Несмотря на то что опасения Владимира Николаевича оказались сильно преувеличенными (едва ли не каждый второй доклад на конференции начинался или заканчивался словами: «В Евангелии сказано, что…»), более чем понятно, с чем они связаны и чем вызваны. Я думаю буквально тем же, чем услышанное мною несколько ранее признание одного весьма пожилого уже медиевиста, человека кроткого и доброго (как добры и кротки, я не иронизирую, многие наши православные батюшки), о том, что ничто ему сейчас так не близко, как строка из Тютчева: «Не плоть, а дух растлился в наши дни». В.Н. Турбин говорил о плоти, медиевист – о духе, но качественной разницы между их высказываниями, по сути дела, нет; есть лишь углубление темы: чтобы увидеть в Тузенбахе гомосексуалиста, надо уже заранее обладать «растленным духом».

Выходит, что растление духа и есть главная причина угрожающей нашей культуре «содомизации». И в самом деле, посмотрим попристальнее, что с нами и вокруг нас происходит. Вот по ТВ прокручивается западногерманский ролик, где «великий немецкий кинорежиссер» с порочным лицом, лихо закинув ногу на ногу, открыто оповещает аудиторию о своих гомосексуальных склонностях. Или вот – поближе к собственно русской культуре – открываем журнал «Искусство кино» (1991, № 12) и из статьи Б. Парамонова «Чевенгур и окрестности» узнаем, что есть, оказывается, все основания именовать латентными гомосексуалистами не только Рудина и Обломова, бегущих от костра любви, ими же разожженного в женском сердце, не только практически всех мужских персонажей романа Платонова «Чевенгур», но также и самого автора «Чевенгура», а с ним заодно и таких знаменитых религиозных философов, как В. Соловьев, Н. Федоров и Н. Бердяев: дело в том, что все четверо – типичные «гностики», ненавидящие материальную природу, откуда их слепой активизм и утопизм, объясняемые в конечном итоге «некой элементарной извращенностью» – склонность к гностическим фантазиям, утверждает Б. Парамонов, отчетливо корреспондирует с гомосексуальной психологией. А в газете «Гуманитарный фонд» (1992, № 50) критик О. Дарк по-своему дополняет парамоновский список, перечисляя такие обнаруженные им в литературной классике «гомосексуальные пары», как Атос и д`Артаньян, Базаров и Аркадий, Моцарт и Сальери и, наконец, Онегин и Ленский!

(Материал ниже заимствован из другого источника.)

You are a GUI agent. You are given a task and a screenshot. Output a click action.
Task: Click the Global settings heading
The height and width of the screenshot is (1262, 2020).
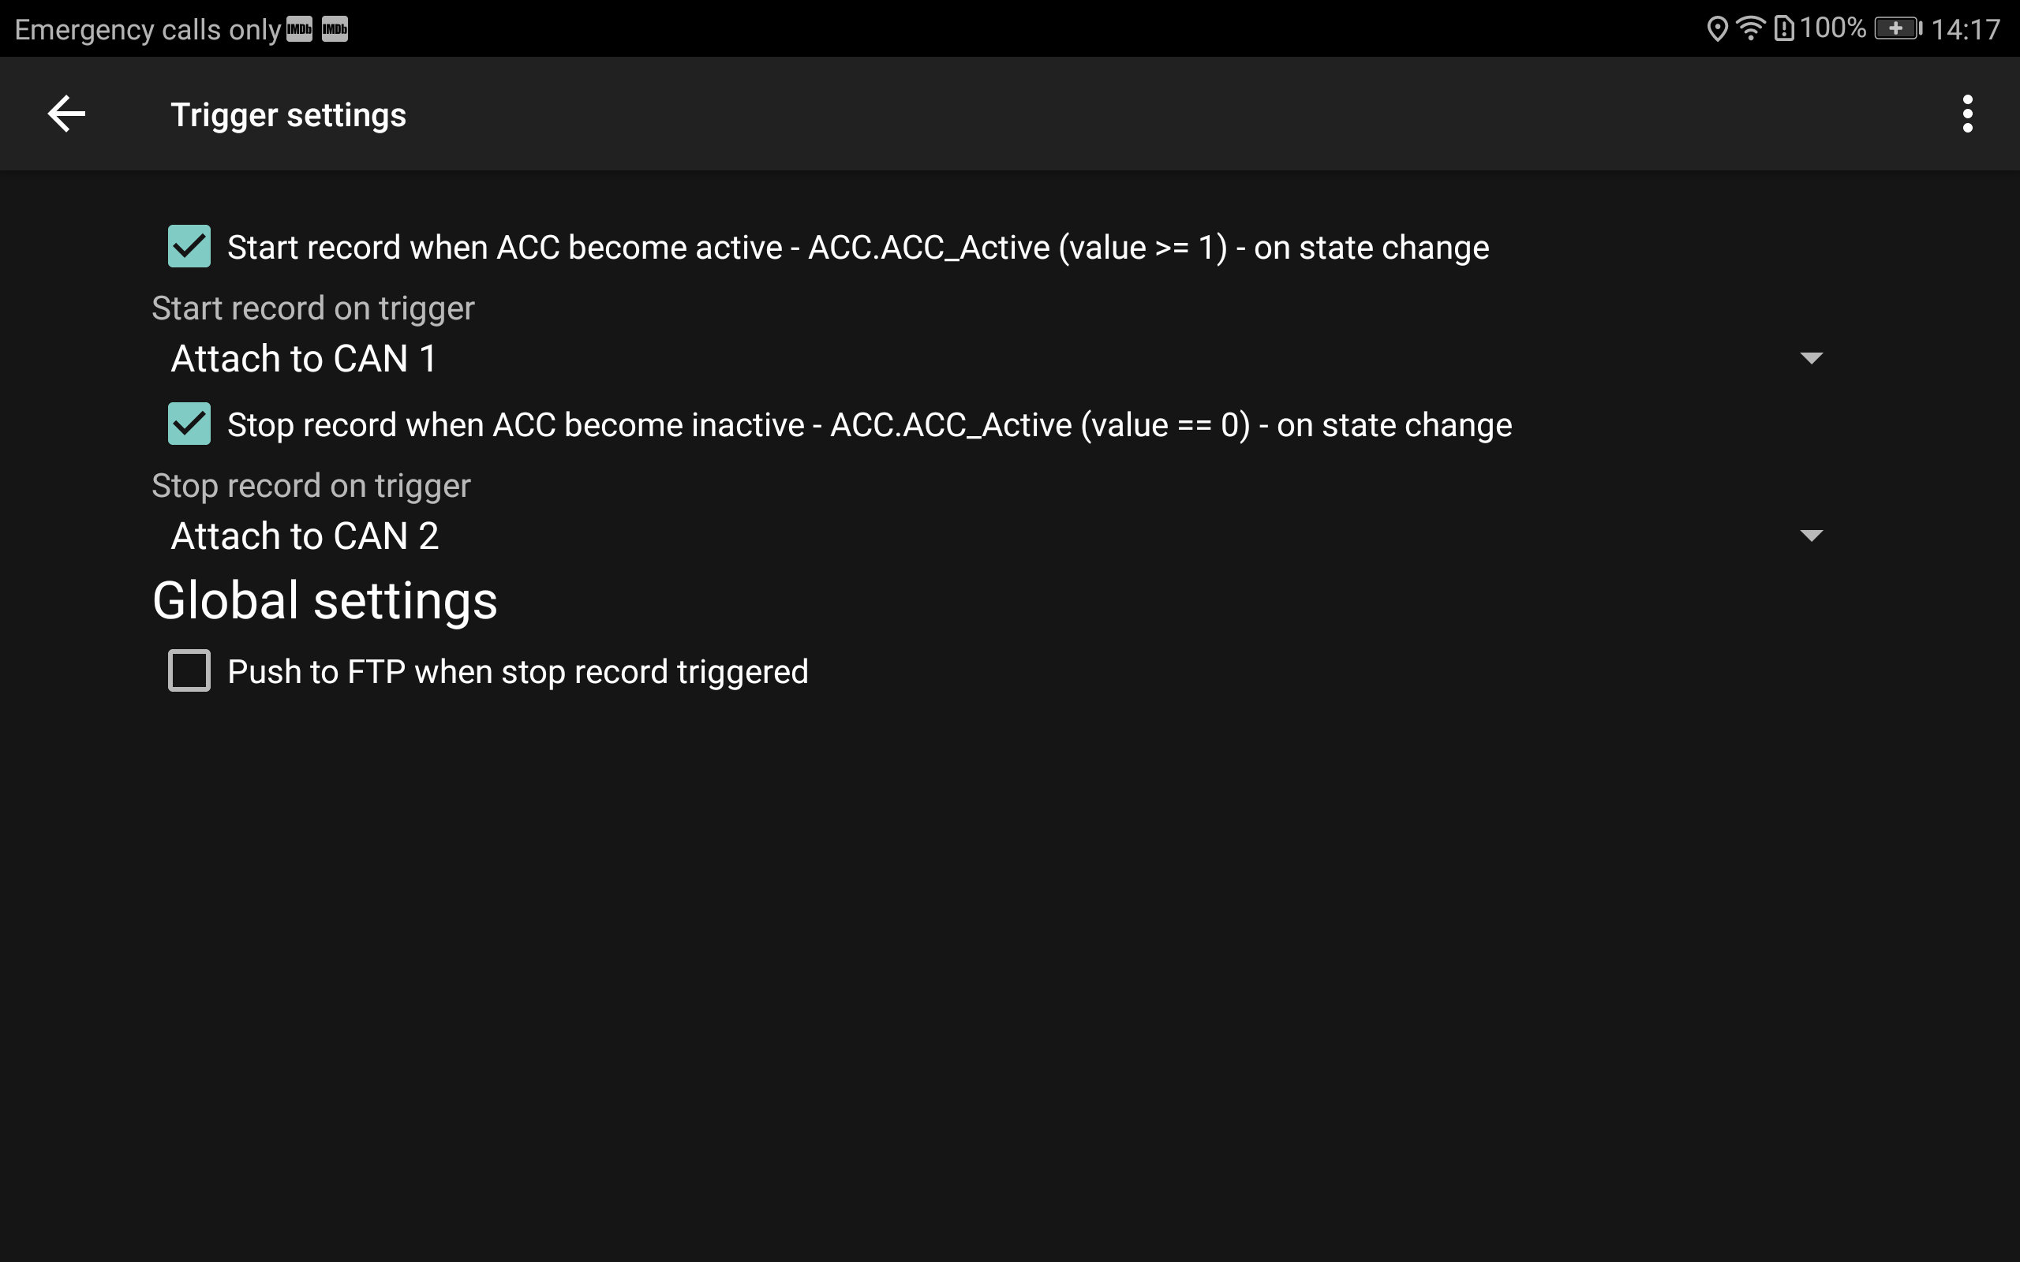325,601
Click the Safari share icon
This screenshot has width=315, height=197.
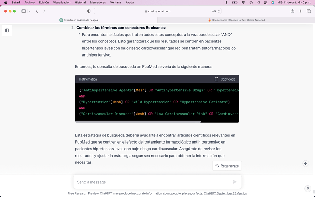pos(292,11)
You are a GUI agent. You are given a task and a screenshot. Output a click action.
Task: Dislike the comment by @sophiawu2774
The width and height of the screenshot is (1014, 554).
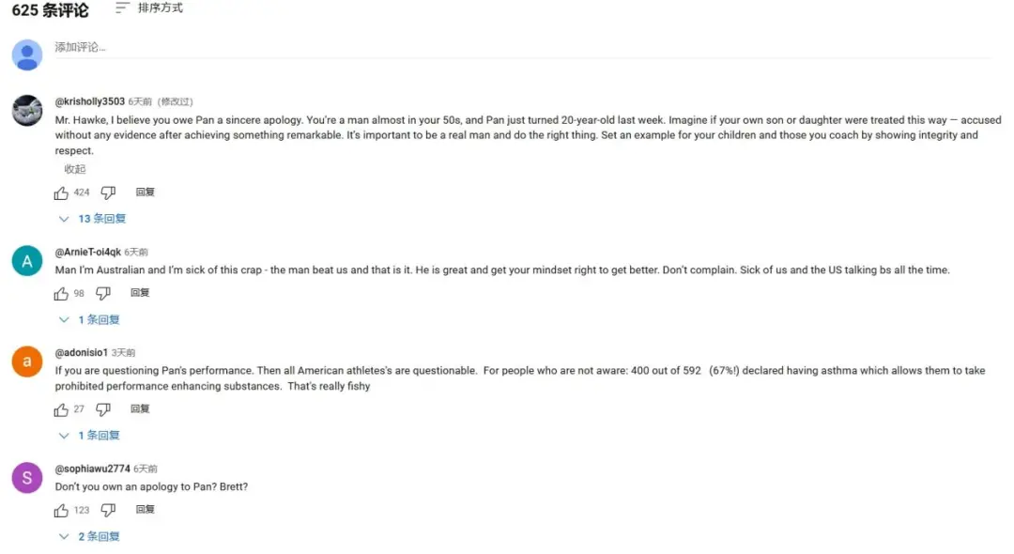pyautogui.click(x=108, y=510)
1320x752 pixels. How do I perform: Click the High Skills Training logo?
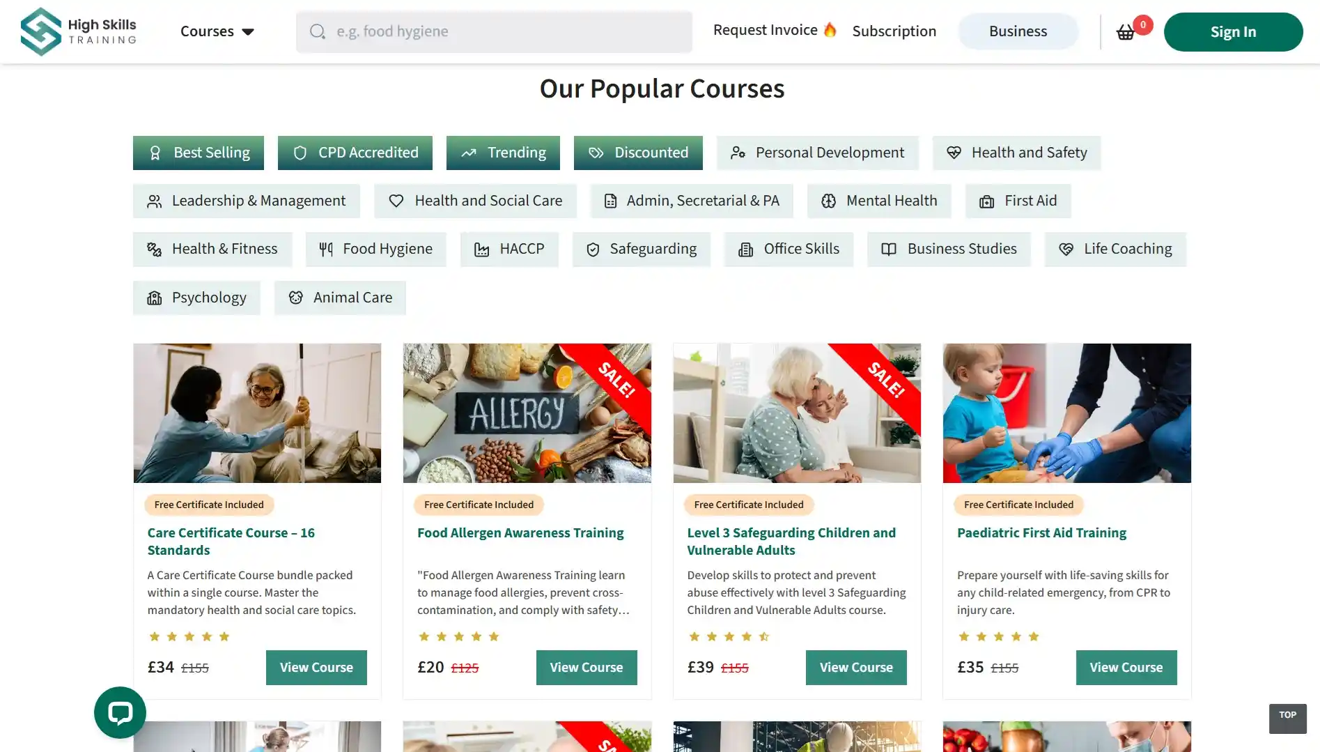point(78,31)
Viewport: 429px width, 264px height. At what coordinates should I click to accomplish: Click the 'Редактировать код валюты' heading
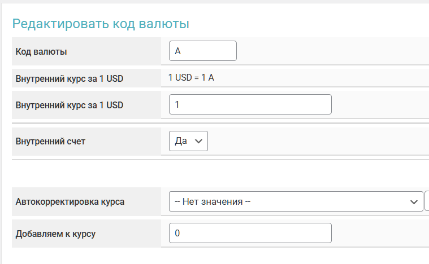click(101, 24)
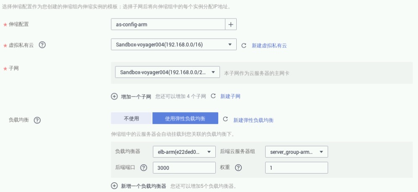Image resolution: width=418 pixels, height=192 pixels.
Task: Select the 使用弹性负载均衡 option
Action: 185,118
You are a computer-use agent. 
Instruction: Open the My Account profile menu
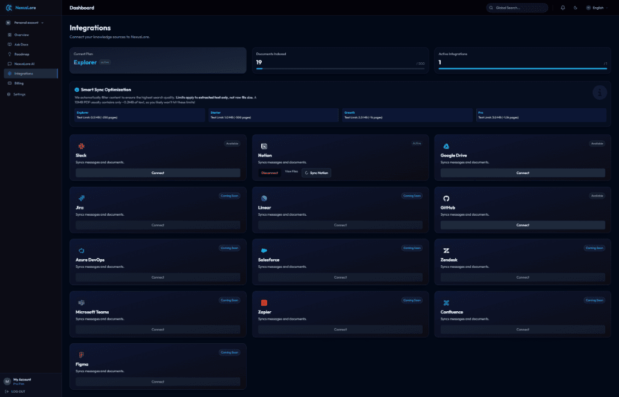click(22, 381)
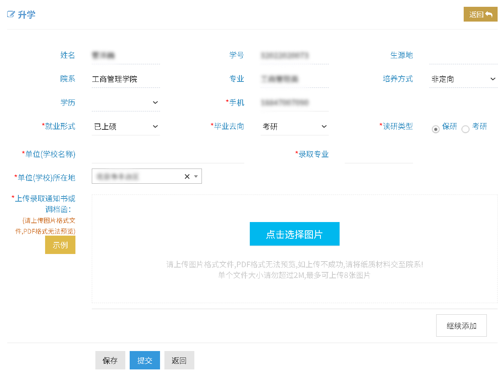
Task: Click the 返回 button with arrow icon
Action: (x=480, y=14)
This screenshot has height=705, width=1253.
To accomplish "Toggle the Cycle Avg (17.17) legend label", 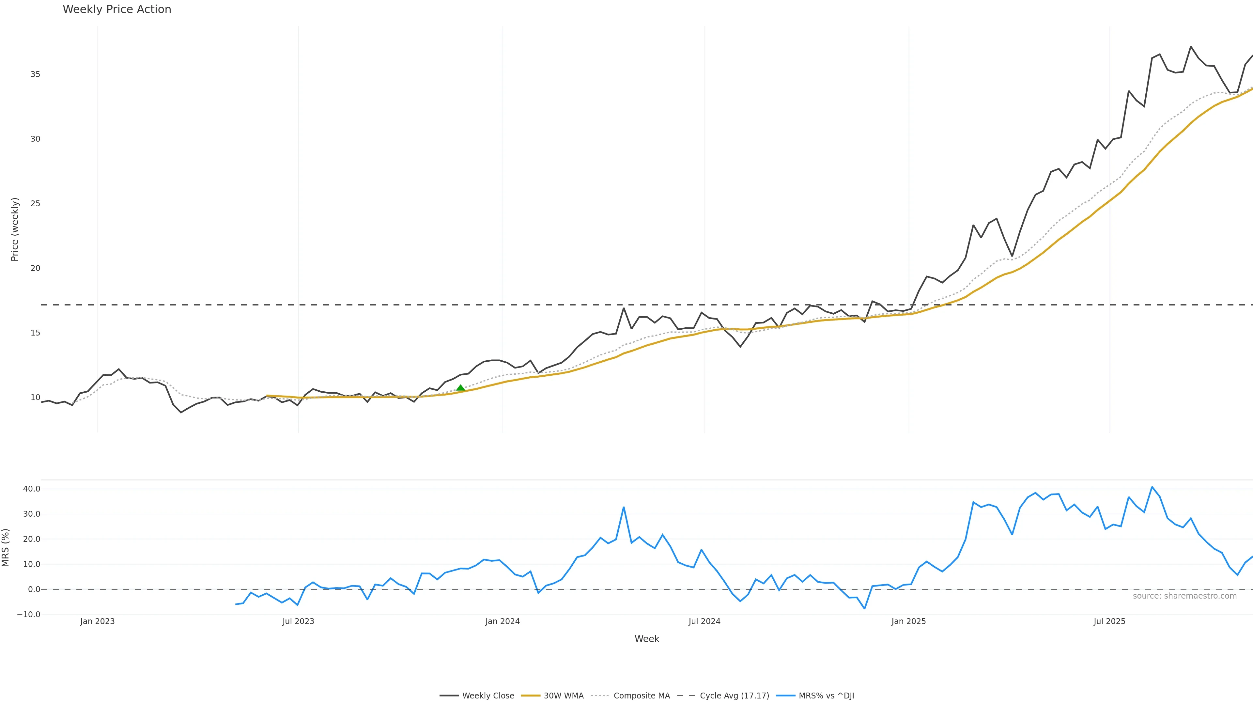I will pyautogui.click(x=734, y=696).
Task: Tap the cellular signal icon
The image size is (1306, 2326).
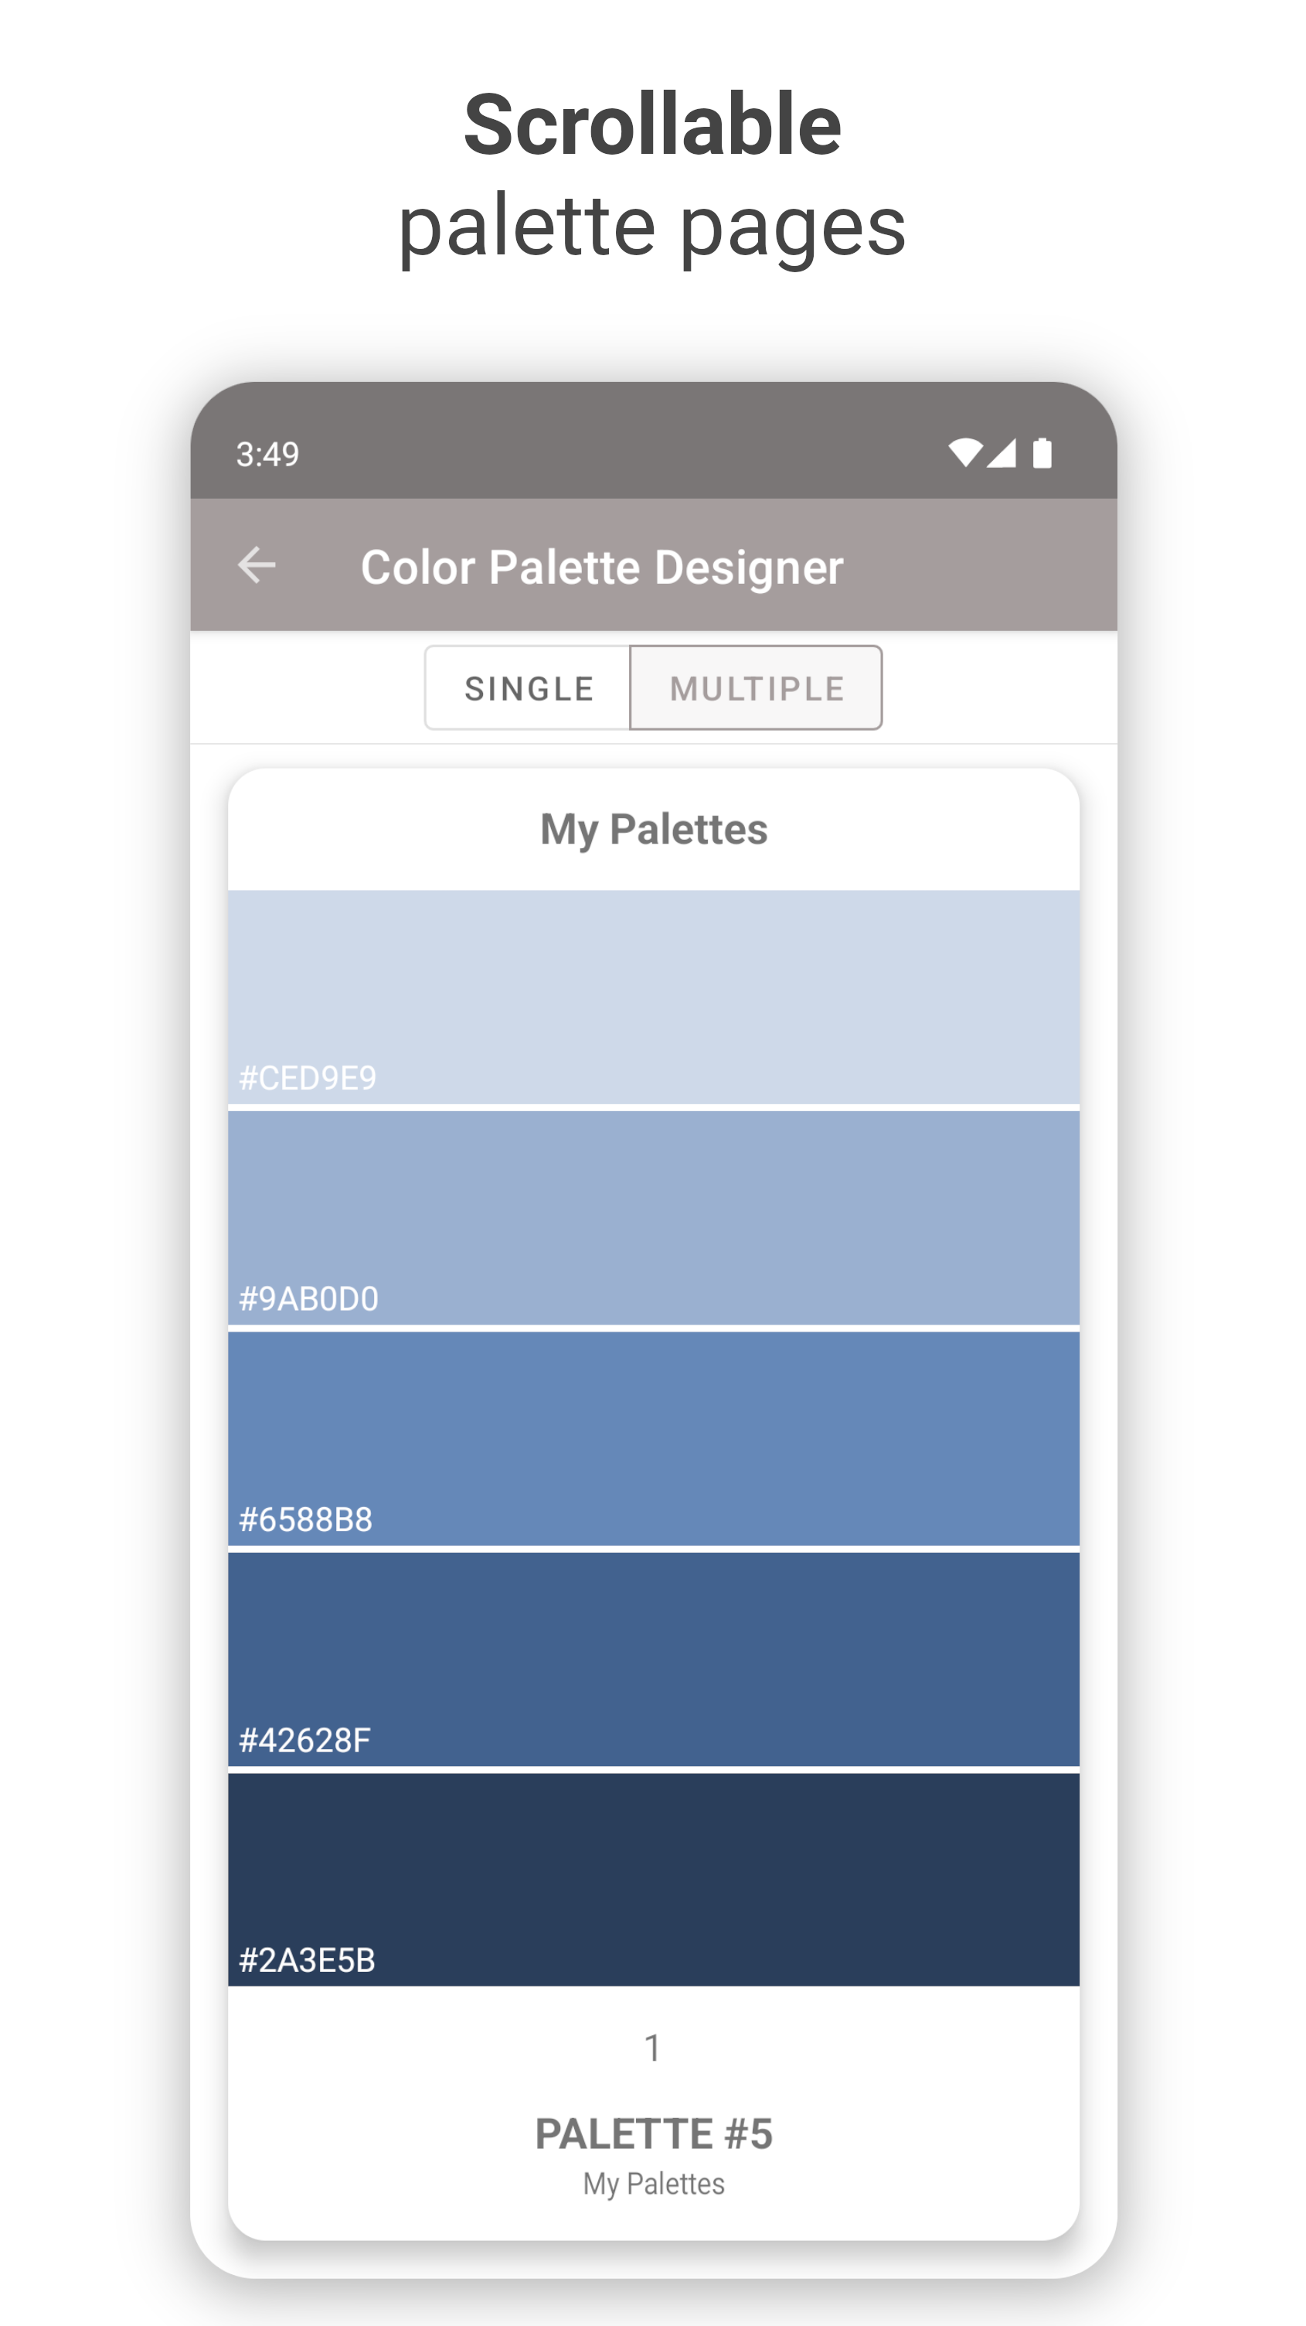Action: (1001, 453)
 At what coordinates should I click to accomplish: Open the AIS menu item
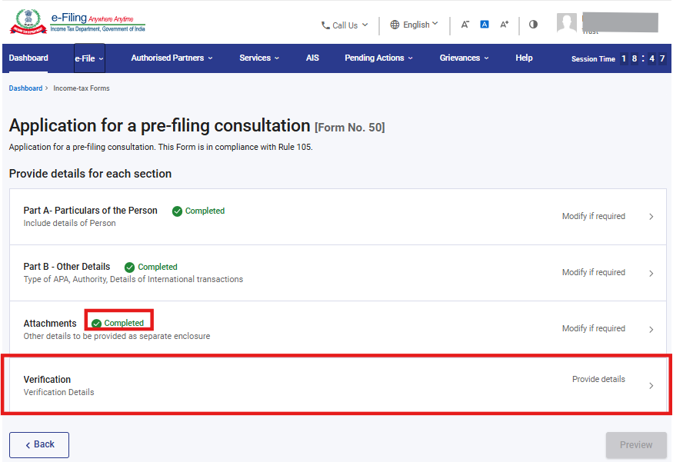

Да, в корень смотрел Владимир Николаевич: «содомизация» и впрямь лезет к нам изо всех щелей.

Впрочем, должен признаться, я не разделяю тревоги вышеупомянутых филологов, в равной степени уважаемых мною. Мне представляется, что на тревожный вопрос: «И это называется демократией?» – вопрос, за которым всегда стоит не всегда артикулируемое сожаление об исчезновении самой идеи ценностной иерархии, – существует только один ответ: «Да, именно это и называется демократией». Такова уж ее природа или, если угодно, идея, что она умаляет, растворяет и подтачивает всякую априорную Стабильность, и не потому, что она – хаос, посягающий на Высокое, а просто потому, что у нее раскрыты глаза на тех, кто по необходимости, буде какой-либо априорной Стабильности удастся вдруг по-настоящему упрочиться, окажется за ее пределами как чужак и отщепенец. Отсюда справедливо было бы сделать вывод о том, что идея демократии выше или, вернее сказать, шире любой идеи Высокого, даже если Высокое обозначить словом Бог. А коли так, то, следовательно, фраза «Нам нужна демократия, а не анархия» есть такая же чистейшей воды спекуляция, как и фраза «Нам нужен рынок, а не базар»; за нею, как правило, прячется желание, в нынешней нашей ситуации все чаще выступающее под видом призыва, укоренить релятивные ценности либерализма в религиозной метафизике, этике и эстетике, как это, в частности, сделали авторы «Вех» вслед за Достоевским и В. Соловьевым. Как возможно осуществить это укоренение иначе, нежели абсолютно подчинив идее Высокого идею демократии и таким образом сведя на нет сам принцип ее существования, мне лично не очень понятно.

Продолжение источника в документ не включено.